With the Packers’ top trio of receivers likely out Sunday, Aaron Rodgers will look to unproven options in the passing game. Given the way Green Bay’s defense and ground game has been going, those injuries may not matter.

Detroit Lions v Green Bay Packers
Aaron Jones and Jamaal Williams can carry an entire offense, not just the ground attack
Photo by Quinn Harris/Getty Images

Forget for a second the Packers have Aaron Rodgers. Green Bay boasts a suffocating defense with an elite duo of pass rushers and one of the best young secondaries in football. They’re turning teams over, creating sacks, and getting stops in the red zone. On offense, they have a pair of workhorse backs, each capable of taking over games, gashing teams for big plays on the ground or through the air.
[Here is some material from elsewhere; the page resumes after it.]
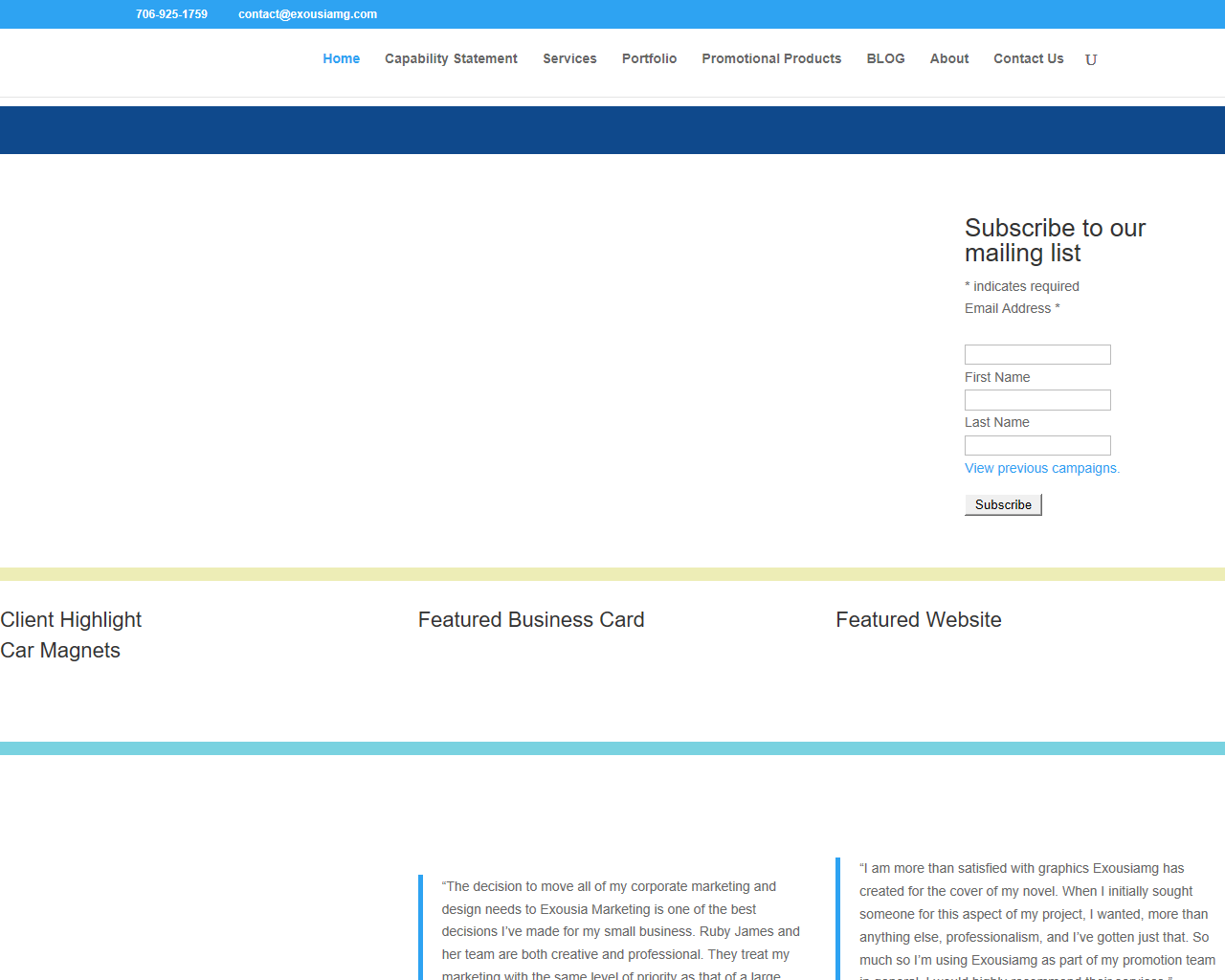Click the Client Highlight heading

coord(71,620)
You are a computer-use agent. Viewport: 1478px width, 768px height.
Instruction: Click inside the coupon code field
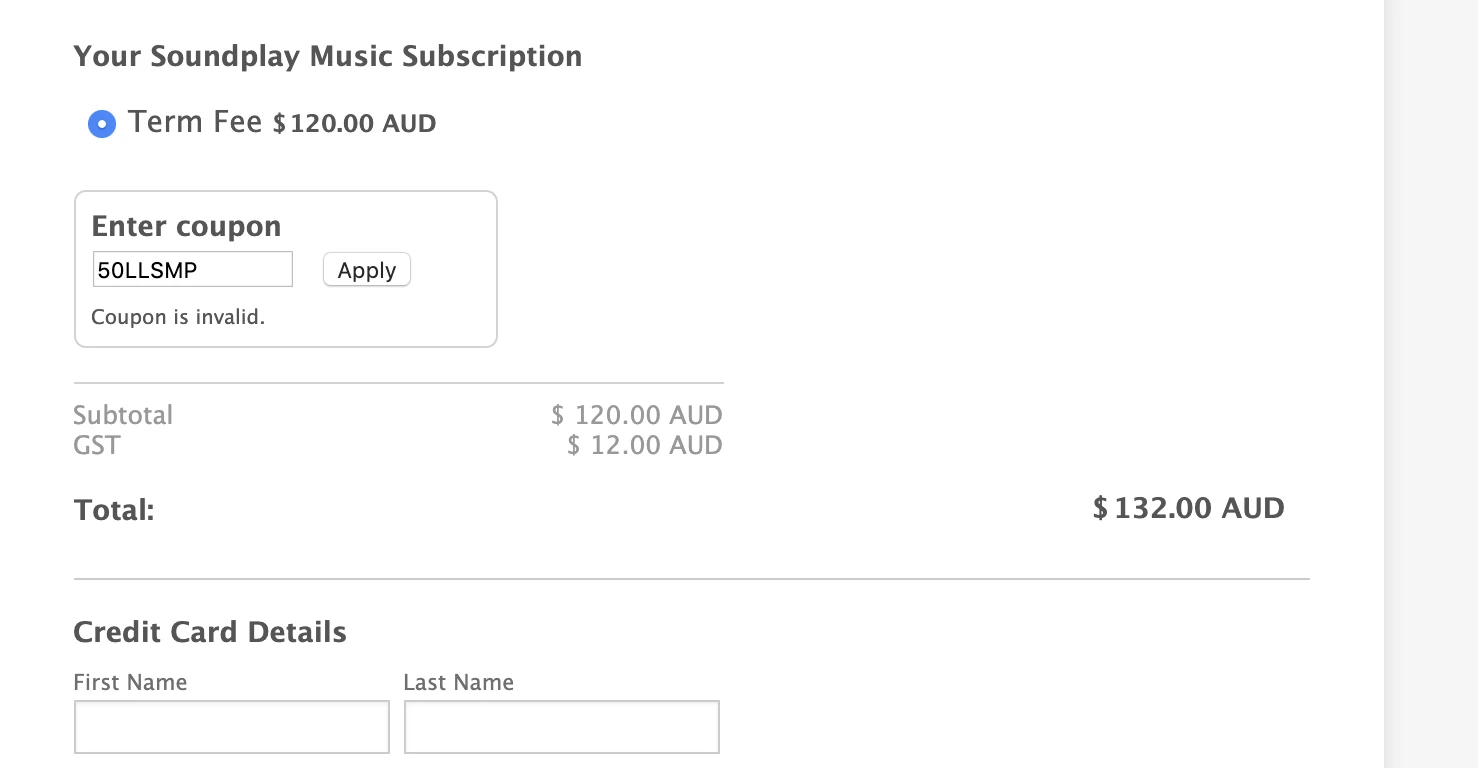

Put a middling group of pass catchers and quarterback and that team, it’s basically the 2017 Jaguars and they went to the AFC Championship Game.

Now, of course, this Packers defense hasn’t yet approached that Jacksonville team in terms of talent or on-field production, but Blake Freaking Bortles was the quarterback of that squad, not Aaron Rodgers. More to the point though, running the ball and playing great defense has the formula to win in the NFL from time immemorial and even in 2019, it’s a damn good starting point. It’s also a formula the Packers already deployed this season en route to victories.

We’ve already seen it twice with Davante Adams sidelined, which is the key to the necessity of such a blueprint. Adams, Marquez Valdes-Scantling and Geronimo Allison all appear to be out for Sunday, leaving the Packers with just three healthy receivers who were on the roster last week (Allen Lazard, Jake Kumerow, and Darrius Shepherd), plus Ryan Grant who just signed with the Packers this week. That happens to be the core group of players who helped engineer 10 points on the final two drives against the Lions to win.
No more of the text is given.